= Universalism in geography =

Universalism, in human geography, signals the position that ideas of development produced in Western social sciences hold for all times and places. Universalist thinking began in the Age of Enlightenment when philosophers decided on "truths" that could explain occurrences rationally and accurately. Development geography, human geography and other disciplines seek to find and critique universal "truths". Critics suggest that Universalism has created a world knowledge hierarchy placing Western Europe, North America and the rest of the "developed" world at the top, as the centre of knowledge, and placing the rest of the globe below, as ignorant and needing to be educated. The hierarchy reiterates the core-periphery notion, examining it in terms of knowledge differentials across space.

==Origins==
As intellectuals began to question traditional understandings of the world and think on a global scale, new "truths" were created to help explain the world as placeless, free of cultural specificity, abstract and apolitical. They began to manifest themselves in development policies, political apparatuses, and other institutions. In the late 19th and 20th century, Émile Durkheim wrote that "the truths of [modern] science are independent of any local context", echoing the Enlightenment's philosophies and assuming an isotropic globe, thus allowing homogeneity to overtake difference. A sense of security and superiority was wielded as the world was now understood, which allowed for the continued teaching of and reliance upon universal "truths".

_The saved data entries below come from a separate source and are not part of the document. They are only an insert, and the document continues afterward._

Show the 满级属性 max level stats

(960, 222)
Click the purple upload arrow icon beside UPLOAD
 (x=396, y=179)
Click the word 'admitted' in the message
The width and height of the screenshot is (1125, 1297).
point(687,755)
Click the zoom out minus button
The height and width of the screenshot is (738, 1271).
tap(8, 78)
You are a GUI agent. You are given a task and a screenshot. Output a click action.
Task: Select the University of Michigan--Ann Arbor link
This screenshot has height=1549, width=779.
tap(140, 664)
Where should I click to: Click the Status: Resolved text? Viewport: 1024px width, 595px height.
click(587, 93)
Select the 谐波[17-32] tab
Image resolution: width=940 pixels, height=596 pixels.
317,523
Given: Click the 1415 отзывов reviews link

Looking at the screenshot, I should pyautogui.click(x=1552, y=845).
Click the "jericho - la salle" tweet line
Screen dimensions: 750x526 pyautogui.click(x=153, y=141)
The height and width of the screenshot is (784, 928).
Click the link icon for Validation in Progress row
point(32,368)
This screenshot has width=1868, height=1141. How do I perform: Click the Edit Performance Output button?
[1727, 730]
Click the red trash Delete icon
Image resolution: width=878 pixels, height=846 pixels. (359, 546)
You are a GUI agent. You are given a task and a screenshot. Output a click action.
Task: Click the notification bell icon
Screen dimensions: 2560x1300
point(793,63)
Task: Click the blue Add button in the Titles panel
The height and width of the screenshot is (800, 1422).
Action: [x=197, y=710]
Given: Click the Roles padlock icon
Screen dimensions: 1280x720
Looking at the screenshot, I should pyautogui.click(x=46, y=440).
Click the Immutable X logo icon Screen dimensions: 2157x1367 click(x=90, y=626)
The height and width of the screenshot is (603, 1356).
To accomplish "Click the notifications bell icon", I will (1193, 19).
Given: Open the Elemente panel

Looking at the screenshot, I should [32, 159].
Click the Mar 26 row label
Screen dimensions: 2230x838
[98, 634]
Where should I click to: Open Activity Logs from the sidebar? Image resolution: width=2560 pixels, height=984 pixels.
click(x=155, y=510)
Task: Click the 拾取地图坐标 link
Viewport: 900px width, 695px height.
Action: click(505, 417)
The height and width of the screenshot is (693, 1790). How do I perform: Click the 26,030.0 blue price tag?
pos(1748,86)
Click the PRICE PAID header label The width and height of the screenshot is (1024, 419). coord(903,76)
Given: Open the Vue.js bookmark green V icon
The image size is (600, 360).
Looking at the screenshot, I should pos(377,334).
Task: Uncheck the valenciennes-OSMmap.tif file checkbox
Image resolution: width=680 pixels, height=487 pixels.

One can see how saying that all knowledge is geographically located is widely taken as a way of saying that the knowledge in question is not authentically true at all.

==Global diffusion==
As universal "truth" claims gained acceptance among Western intellectuals, they began an important transition into the school system. Michel Foucault describes the 17th- and-18th century school systems as being important because of highly complex systems of conditioning. As "truth" claims were taught to children, they became embedded within societal and political apparatuses. Once cemented within such institutions, they were able to flourish and remain.

Through the imperialist expansion by the west and the successive colonisation around the globe, supposed universal "truths" began to diffuse across borders, space and place. Once colonies were set up and dominant hegemons were in place the processes of the west began to be the processes of the world and the necessary steps to modernisation.

==Changing truths==
The realization that the truths may not be universal across different spaces was an important factor in the 1970s, when questions arose of nationally varying styles of science. By the mid-1980s, geographical sensibility towards science increased, seeking to show that locality and spatial situation needed to be remembered to understand how scientific knowledge was made, became credible and flowed globally. It has been with that new situational approach to knowledge formation that allowed geographers to begin analyses of epistemology with relation to place and confront "truth" formation with a more culturally ecological (cultural ecology) approach.

==Foucaulta truths==
Important to universalism in geography is understanding how knowledge becomes accepted as truth. Foucault discusses truth in terms of "societal regimes of truth" and explains that truths are made up by societies by selecting "the types of discourse which it accepts and makes function as true" and creating and controlling "the mechanisms that enable us to distinguish between true and false statements". He goes on about the relationship between truth and systems of power and how they produce and maintain such regimes of truth.